La manomissione della scena e degli arredi, il mancato -e naturale- tentativo di Pistorius di parlare con Reeva accertandosi che stesse bene, prima di andare in bagno a sparare, confermerebbero la tesi accusatoria per cui Pistorius avrebbe «strumentalizzato, ben calcolato e sperimentato delle esplosioni emotive per distogliere l’attenzione ed evitare di dover rispondere alle domande immediate». 

Che cosa accadrà ora a Pistorius? Si saprà tra pochi giorni, ma di certo dipenderà dall’esame del giudice Masipa e dei suoi assistenti, che dovranno decidere, valutando oltre 4.000 pagine di prove, sulla premeditazione dell’omicidio. 

In questo caso, Pistorius rischia l’ergastolo, cioè 25 anni dietro le sbarre prima che il suo caso si possa riconsiderare. La condanna senza premeditazione gli farebbe scontare 20 anni di prigione, in assenza di attenuanti ‘sostanziali e convincenti’. Per omicidio colposo, gli anni sarebbero al massimo 15. 

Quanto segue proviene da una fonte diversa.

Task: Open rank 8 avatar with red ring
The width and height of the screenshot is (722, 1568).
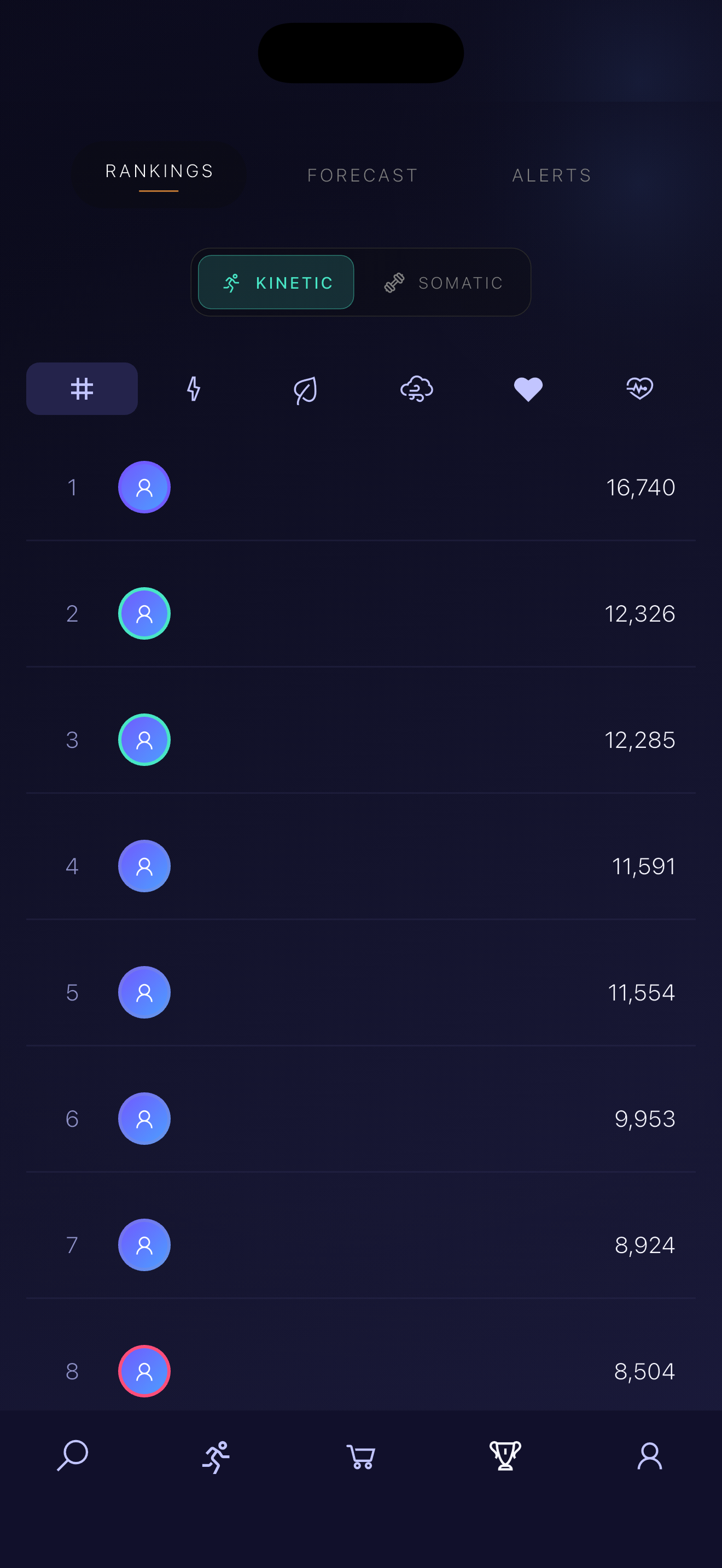Action: pyautogui.click(x=144, y=1371)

Considerando credibile l’ipotesi dell’autodifesa, sarebbe assolto. Il riconoscimento di crimini minori, come possesso illegale di munizioni e spari in un luogo pubblico, aggiungerebbero altri 5 anni di carcere o una multa. 

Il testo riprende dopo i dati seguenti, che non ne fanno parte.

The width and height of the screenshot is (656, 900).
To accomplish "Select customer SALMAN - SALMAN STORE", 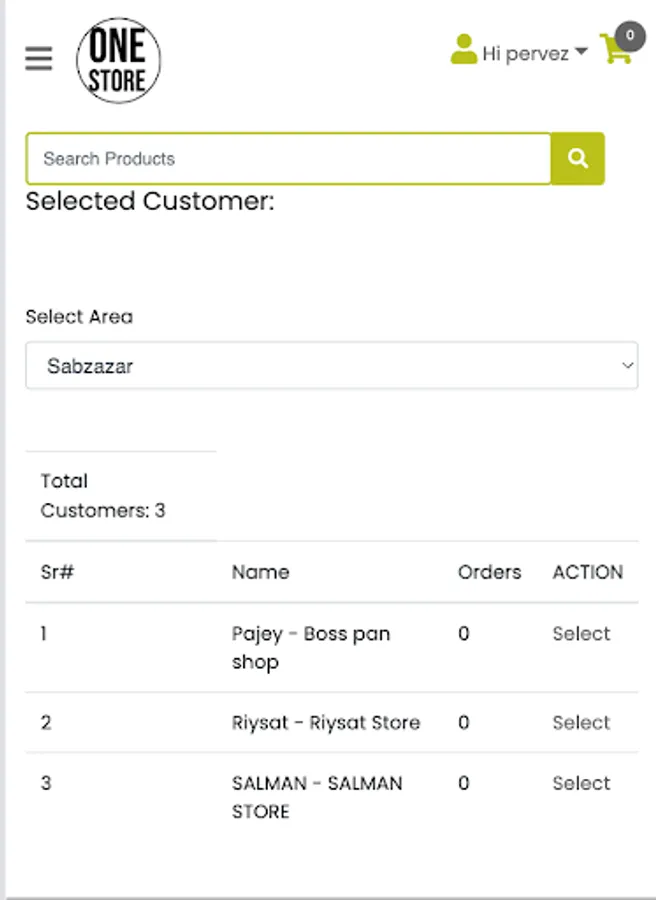I will click(581, 783).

Il giorno del verdetto è atteso per l’11 Settembre 2014. Quanto conterà la disabilità di Pistorius nell’elaborazione della sentenza? E se fosse colpevole, quali condizioni di sostegno alla disabilità potranno essergli riconosciute in carcere? 

Il Sudafrica piange con la famiglia la morte di Reeva Steenkamp, ma anche la sorte di Oscar Pistorius. La morte simbolica di un mito, già toccata a molti personaggi tra cui OJ Simpson, Mike Tyson, Bertrand Cantat (se vogliamo passare al mondo della musica). L’ultimo, il cantante del gruppo francese Noir Desir, fu responsabile della morte di Marie Trintignant, uccisa a pugni.

Tutti responsabili di gesti apparentemente inspiegabili, forse perché di base risentivano di fragilità psicologiche mal comprese, tutti privilegiati, tutti protagonisti della cronaca. Nel caso di Pistorius sembra di poter scorgere tra le righe dei verbali anche una profonda solitudine umana.
Solitudine che non gli aveva impedito di diventare l’emblema del coraggio e della forza d’animo. Coraggio che però  -fuori dal circuito di gara-  non gli è bastato per vincere la sfida della vita.